Through a Patient-Centered Outcomes Research Institute (PCORI) Eugene Washington engagement award, the PRIDE (Patient-centered Research for Innovation, Development, and Education, #4349-HFA) project, HFA identified several underserved groups related to engagement in research, including females. Females are defined as: patients with a diagnosis or undiagnosed symptomatic carrier, and/or caregiver of someone with a bleeding disorder.
Based on the results of the PRIDE project, HFA developed the FIRST project, or Females in Research Sharing and Translation (#14528-HFA). The goal of this project was to help facilitate and engage females to become integral members of the research process. Using a strategy known as peer modeling, which educates and strengthens the relationships between stakeholders, HFA identified a cohort of females from which focus groups were created. The main focus of these discussions was to identify facilitators and barriers to participation in research by females with bleeding disorders.
As HFA had anticipated, the key findings from these discussions confirmed that there is a lack of inclusion of woman in any research related to bleeding disorders. Most women had either never been invited to participate in a clinical study, felt they weren’t eligible for studies, that there weren’t studies specifically for females with bleeding disorders or had conflicts around time constraints due to work and family obligations.
HFA, utilizing the results of the cohorts, then created a Community Based Research Network (CBRN), as part of the FIRST project. The CBRN was composed of four female patients, three hematologists, an OBGYN, and the leader of another bleeding disorder specific organization. CBRN met virtually each month to have open, honest conversations about the issues surrounding females with bleeding disorders. The group worked to create a research agenda with a patient-centered and female-centered focus to assist and aid in the inclusion of females in clinical research into the future.
Over the course of two years, the FIRST project achieved many accomplishments.

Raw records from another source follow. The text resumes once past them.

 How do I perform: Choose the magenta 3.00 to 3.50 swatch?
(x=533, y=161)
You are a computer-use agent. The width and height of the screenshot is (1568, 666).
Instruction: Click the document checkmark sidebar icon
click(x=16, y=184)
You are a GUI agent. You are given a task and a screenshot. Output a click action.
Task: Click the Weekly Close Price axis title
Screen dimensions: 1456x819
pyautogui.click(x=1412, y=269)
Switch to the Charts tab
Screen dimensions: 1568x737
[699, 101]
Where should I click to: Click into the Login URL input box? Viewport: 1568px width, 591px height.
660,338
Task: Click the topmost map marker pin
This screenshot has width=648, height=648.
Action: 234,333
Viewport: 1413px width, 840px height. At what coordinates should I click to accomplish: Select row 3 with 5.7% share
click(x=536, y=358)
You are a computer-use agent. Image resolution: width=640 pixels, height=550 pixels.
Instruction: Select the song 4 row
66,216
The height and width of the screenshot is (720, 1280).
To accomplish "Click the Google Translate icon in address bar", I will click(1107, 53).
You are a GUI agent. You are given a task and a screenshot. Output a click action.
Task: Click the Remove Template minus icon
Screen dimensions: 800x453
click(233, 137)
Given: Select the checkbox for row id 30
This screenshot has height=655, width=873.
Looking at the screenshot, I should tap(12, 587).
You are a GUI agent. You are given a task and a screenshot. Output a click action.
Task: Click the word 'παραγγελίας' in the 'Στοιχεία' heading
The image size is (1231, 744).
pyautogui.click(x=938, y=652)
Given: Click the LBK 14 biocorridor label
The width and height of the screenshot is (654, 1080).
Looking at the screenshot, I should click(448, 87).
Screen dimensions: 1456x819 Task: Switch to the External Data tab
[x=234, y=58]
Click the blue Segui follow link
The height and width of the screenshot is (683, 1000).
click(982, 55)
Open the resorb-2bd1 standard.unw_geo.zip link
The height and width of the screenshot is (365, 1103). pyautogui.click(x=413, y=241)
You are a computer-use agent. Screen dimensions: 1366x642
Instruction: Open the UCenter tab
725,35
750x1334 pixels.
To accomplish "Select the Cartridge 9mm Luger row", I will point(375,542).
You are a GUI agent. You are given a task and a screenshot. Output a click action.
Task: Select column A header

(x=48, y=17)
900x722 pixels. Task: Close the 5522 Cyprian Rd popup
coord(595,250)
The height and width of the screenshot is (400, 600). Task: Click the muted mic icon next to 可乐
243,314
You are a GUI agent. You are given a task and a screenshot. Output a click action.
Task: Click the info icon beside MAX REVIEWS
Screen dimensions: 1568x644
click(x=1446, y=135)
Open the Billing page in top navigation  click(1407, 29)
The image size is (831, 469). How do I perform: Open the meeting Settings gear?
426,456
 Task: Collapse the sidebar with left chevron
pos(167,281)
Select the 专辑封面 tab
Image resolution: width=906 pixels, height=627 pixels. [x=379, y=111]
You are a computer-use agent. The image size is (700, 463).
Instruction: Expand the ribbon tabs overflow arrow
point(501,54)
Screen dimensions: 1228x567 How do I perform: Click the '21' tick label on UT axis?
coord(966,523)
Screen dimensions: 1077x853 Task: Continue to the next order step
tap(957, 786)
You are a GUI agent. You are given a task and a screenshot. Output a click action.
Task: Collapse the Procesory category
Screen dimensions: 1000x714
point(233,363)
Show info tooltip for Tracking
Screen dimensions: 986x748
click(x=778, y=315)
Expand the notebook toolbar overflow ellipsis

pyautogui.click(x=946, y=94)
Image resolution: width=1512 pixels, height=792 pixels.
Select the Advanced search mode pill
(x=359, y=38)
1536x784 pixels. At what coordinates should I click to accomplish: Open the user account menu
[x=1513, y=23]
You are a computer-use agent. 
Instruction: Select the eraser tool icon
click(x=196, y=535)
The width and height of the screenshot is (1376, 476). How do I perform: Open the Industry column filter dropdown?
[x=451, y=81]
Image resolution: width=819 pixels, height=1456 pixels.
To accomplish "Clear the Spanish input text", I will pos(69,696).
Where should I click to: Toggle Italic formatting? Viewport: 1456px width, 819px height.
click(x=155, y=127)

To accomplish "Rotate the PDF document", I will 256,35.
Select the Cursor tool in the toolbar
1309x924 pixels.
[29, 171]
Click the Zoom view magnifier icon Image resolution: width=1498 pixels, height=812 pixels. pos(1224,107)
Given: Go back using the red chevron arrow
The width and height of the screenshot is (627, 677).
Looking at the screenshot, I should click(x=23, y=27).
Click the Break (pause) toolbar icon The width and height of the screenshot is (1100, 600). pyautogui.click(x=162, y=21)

The interest and involvement of females in the bleeding disorders community in a research-focused project was the main positive of FIRST. Females in the community were engaged, listened to and heard from in research focused specifically on them. Secondly, confirmation of the need for research in the field of females with bleeding disorders was confirmed. FIRST shows that data that could come from research of this sort would have a significant impact on the guidelines for clinical care for females with bleeding disorders. The research agenda created by the CBRN will be used as a roadmap for future clinical trials.